È dai primi anni del Novanta che il numero chiuso a Medicina sta distruggendo il sistema italiano. Ora l’emergenza coronavirus fa tremare i polsi. Forse perché il distogliere fondi è stato un comodo escamotage per far quadrare i propri bilanci. E così è come togliere a una nave i sistemi di salvataggio perché occupano spazio e sono costosi. La tragedia del Titanic non ha insegnato nulla.

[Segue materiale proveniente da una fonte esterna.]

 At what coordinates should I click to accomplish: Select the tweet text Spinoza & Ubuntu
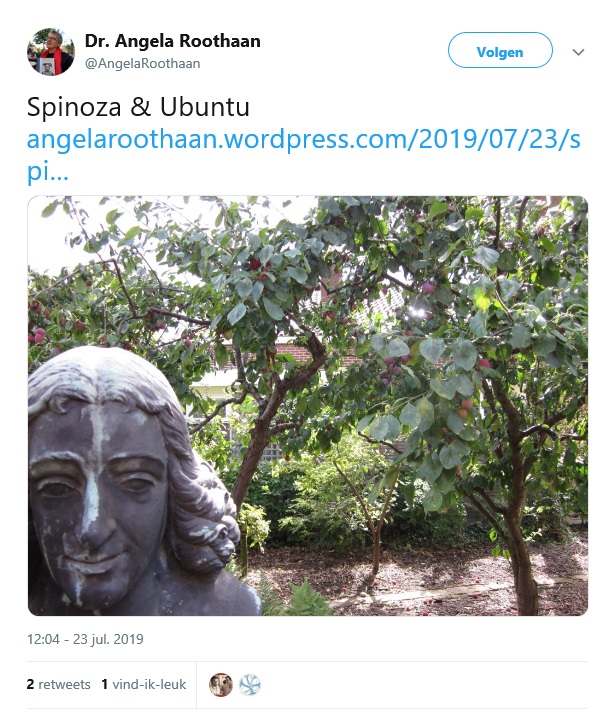click(x=138, y=107)
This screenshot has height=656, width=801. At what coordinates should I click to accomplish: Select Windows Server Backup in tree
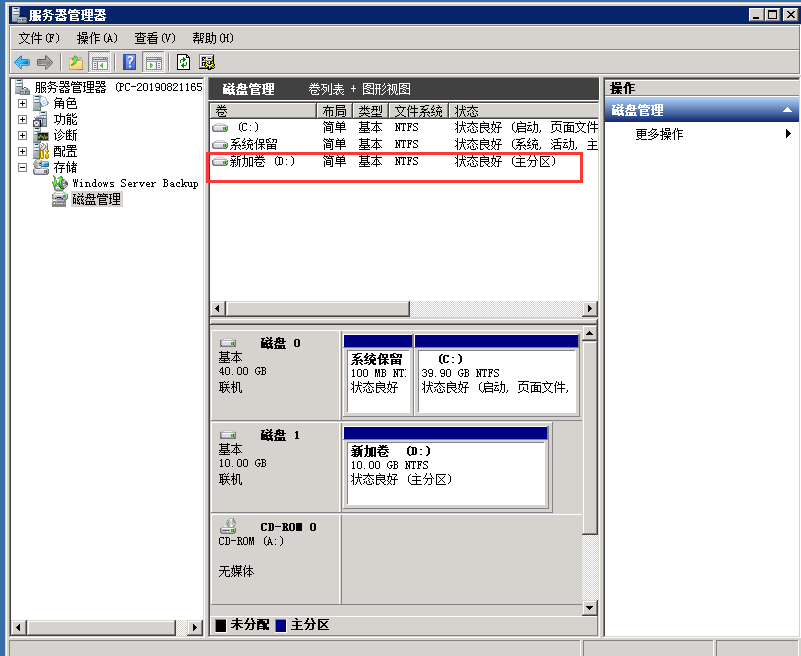(134, 183)
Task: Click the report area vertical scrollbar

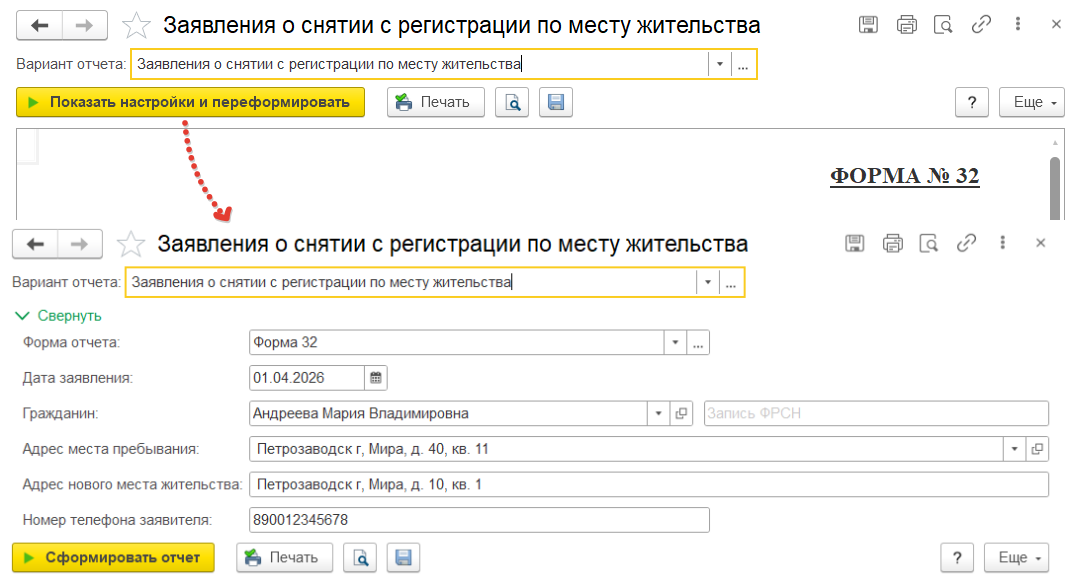Action: pyautogui.click(x=1054, y=185)
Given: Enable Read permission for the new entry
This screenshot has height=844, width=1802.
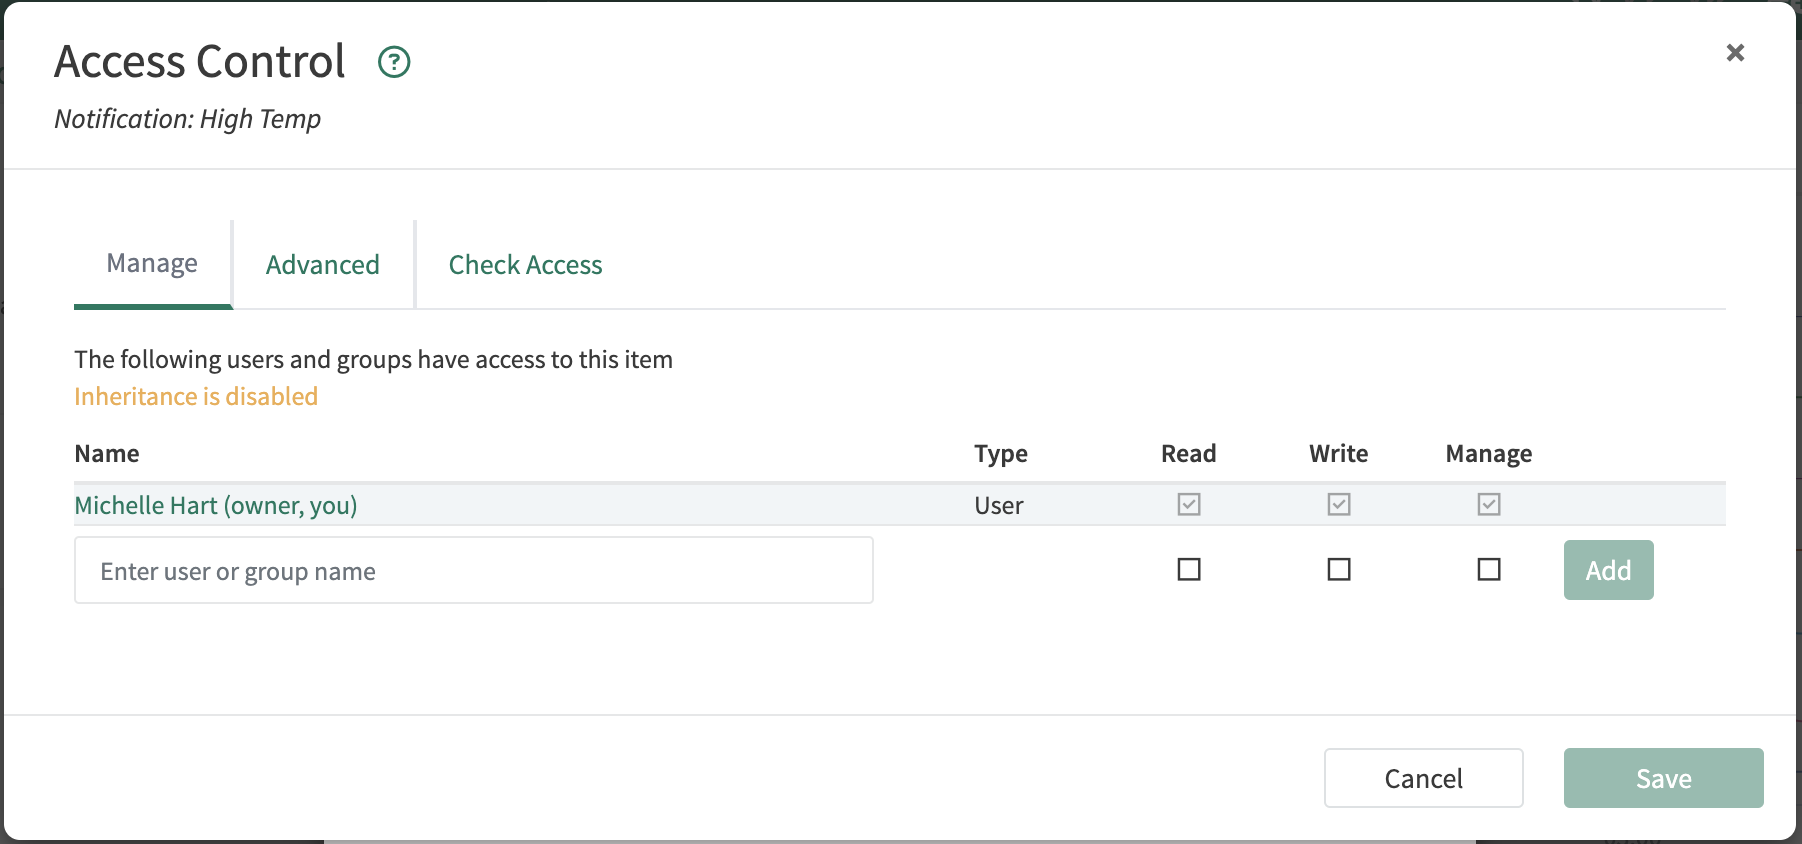Looking at the screenshot, I should (x=1188, y=570).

Ma veniamo al tema. Sabato scorso la Repubblica Ceca frega all’Italia un carico di dispositivi per ostacolare il coronavirus. Siamo ai tempi della pirateria e sarebbe stato ben accettato, sullo spirito che usava in Inghilterra qualche secolo fa.

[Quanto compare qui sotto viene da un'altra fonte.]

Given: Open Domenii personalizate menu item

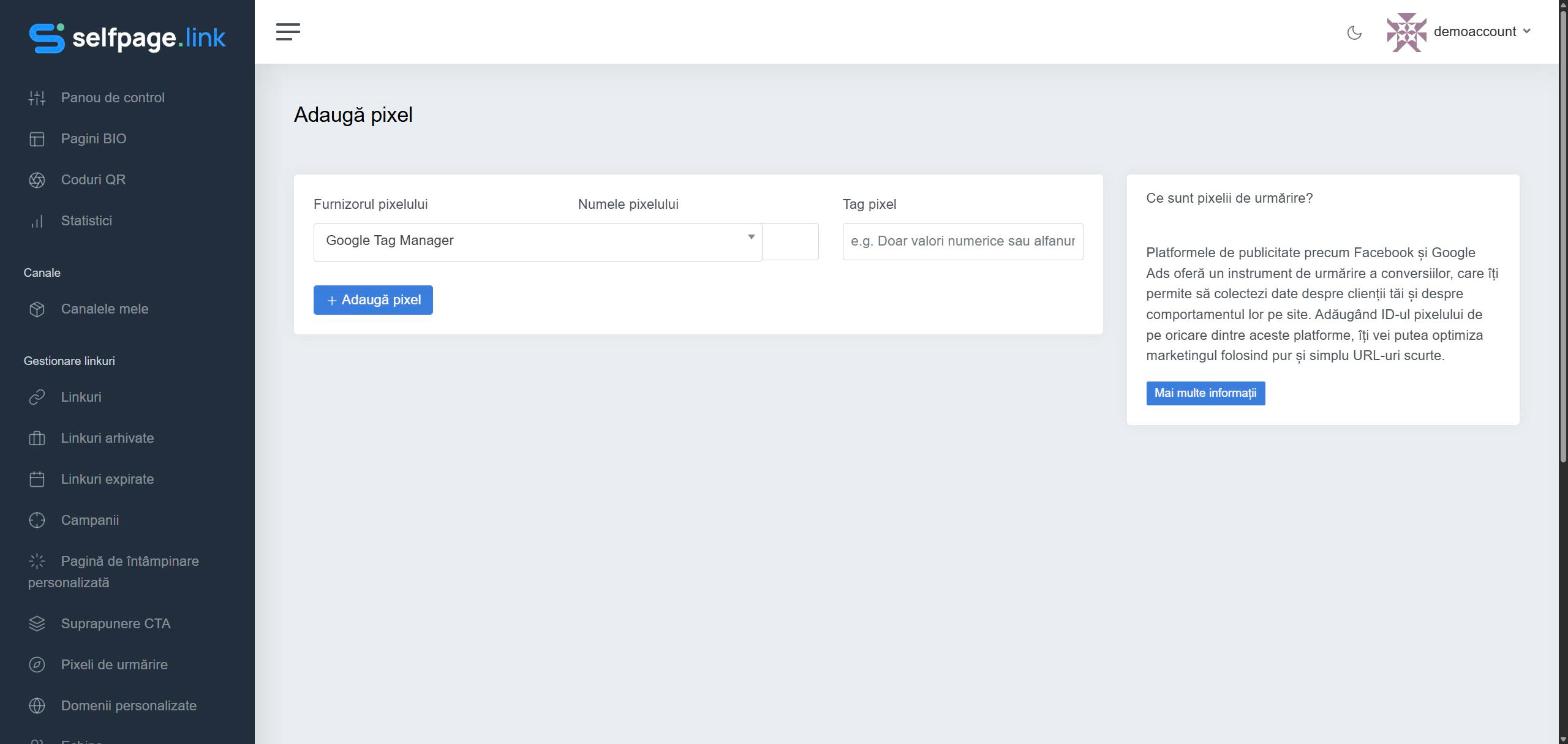Looking at the screenshot, I should coord(127,706).
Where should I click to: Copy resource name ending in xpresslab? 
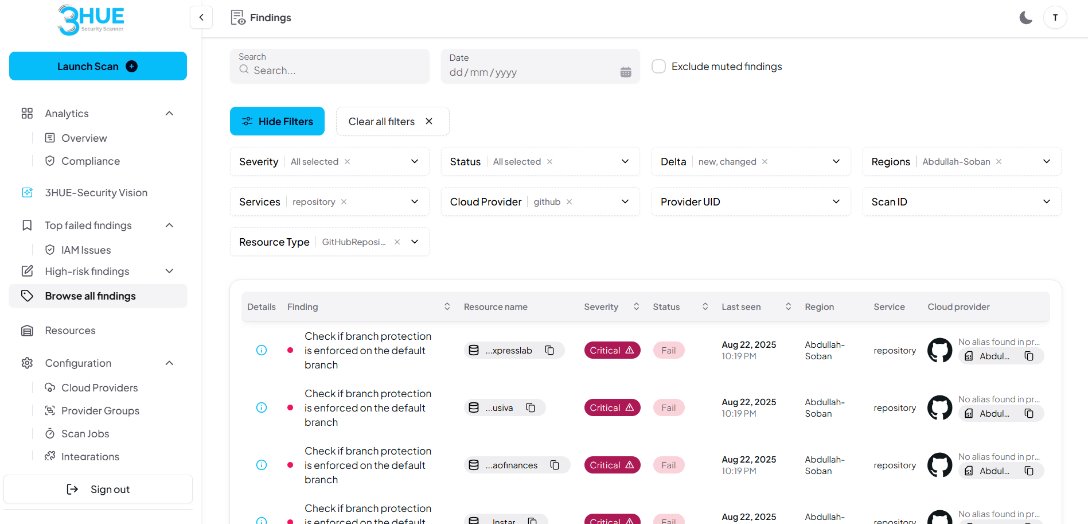(x=549, y=350)
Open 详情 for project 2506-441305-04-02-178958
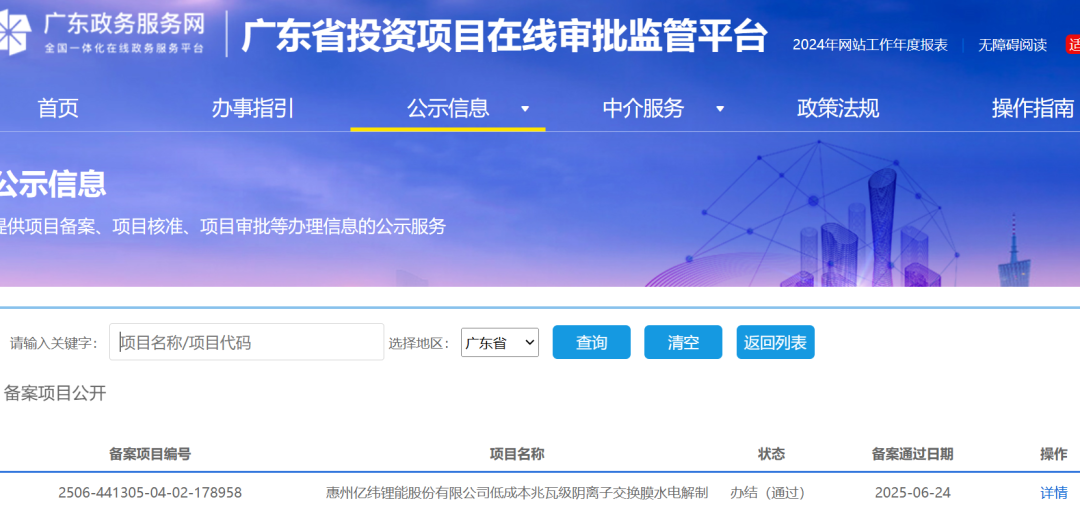 [x=1053, y=492]
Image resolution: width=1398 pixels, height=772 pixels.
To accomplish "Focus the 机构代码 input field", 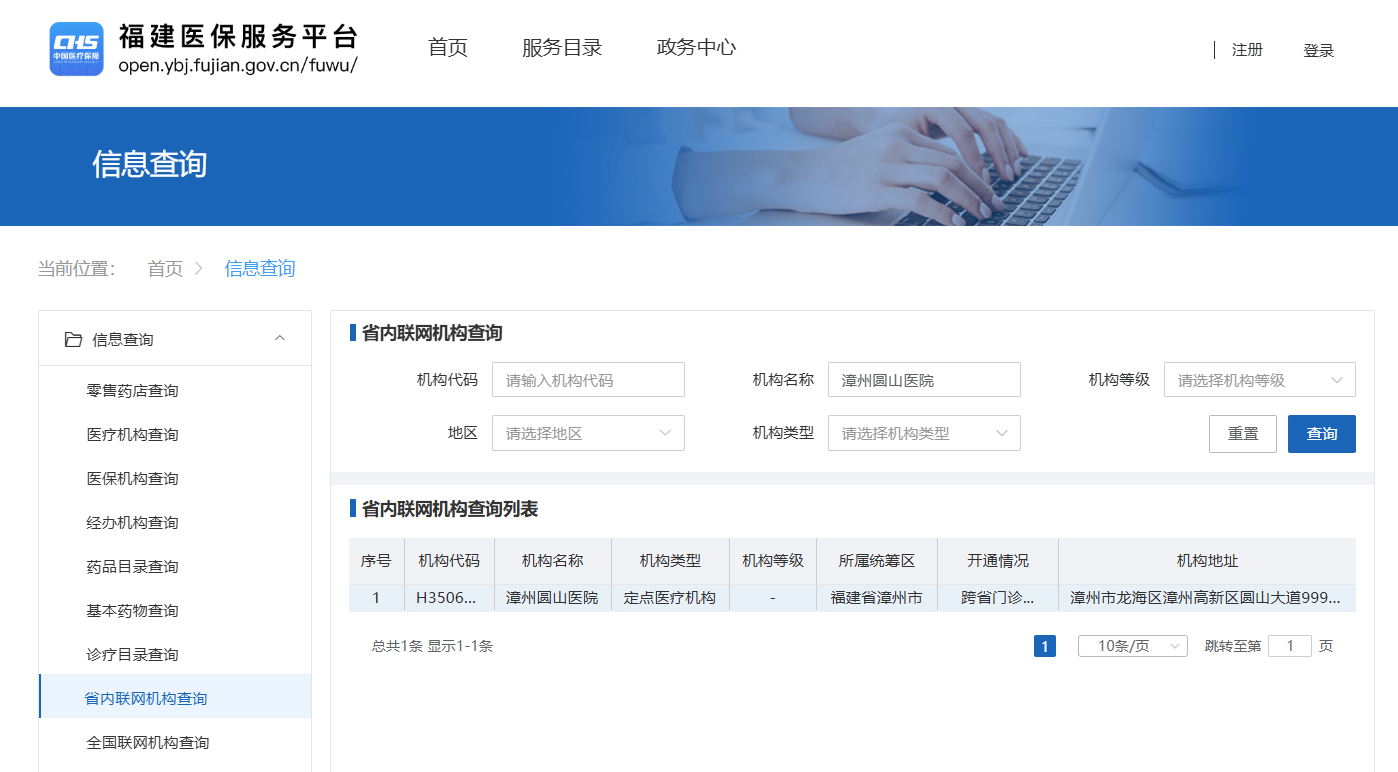I will [588, 380].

Il caso sarebbe stato sollevato da un ricercatore ceco e non dalla nostra legazione diplomatica italiana che avrebbe dovuto esercitare il dovuto controllo. No comment sulla rappresentatività italiana all’estero!

La Repubblica Ceca è uno dei Paesi che fa parte del Gruppo di Visegrád, un’alleanza culturale e politica di quattro Paesi membri dell’UE- ai fini dell’avanzamento militare, culturale, economico e della cooperazione energetica e per promuovere l’integrazione dei singoli Stati nell’Unione Europea. Ottimo!

A quanto riportato, il ricercatore ceco ha osservato che le autorità locali hanno sequestrato un carico di 680.000 mascherine e migliaia di respiratori, che la Repubblica popolare cinese aveva inviato al nostro Paese. Da buon Paese che ha conosciuto la dittatura e non l’ha evidentemente dimenticata, sono iniziate a piovere una serie di giustificazioni autocelebranti senza mai scusarsi.
Noi crediamo poco sia stata una banda di criminali a effettuare il furto, dato che le casse sono state notate a bordo di camion di Stato.

Ma perché, ci siamo domandati, un carico della Cina deve passare dall’Est europeo per essere fornito all’Italia? Ci risponde una nostra preziosa amica che la Repubblica Ceca ha le tariffe di import più basse per la merce che viene dall’esterno dell’Europa ed è questo il motivo per cui l’import dalla Cina passa di lì. Se passi, ti tasso e ti osservo e il prezzo basso ha il monopolio del transito! Guarda un po’!
Qualche potenza straniera ha tutto il controllo proveniente dalle fabbriche del mondo? O ci sono altre risposte a tanta generosità? Che ne dice di questo la Farnesina?

Abbiamo ricordato, su altre vie la nostra amarezza nel pensare alla vicinanza italiana quando la Cecoslovacchia fu invasa dall’Unione Sovietica e le tante parole spese sul tentativo del socialismo dal volto umano di Alexander Dubček. Abbiamo sbagliato tutto. Noi oggi, in questo momento di crisi internazionale, vediamo in quelle amministrazioni semplicemente quelle che sono.

Ora Praga si è impegnata a inviarci un numero uguale. Che gentili! E perché non si danno una mossa?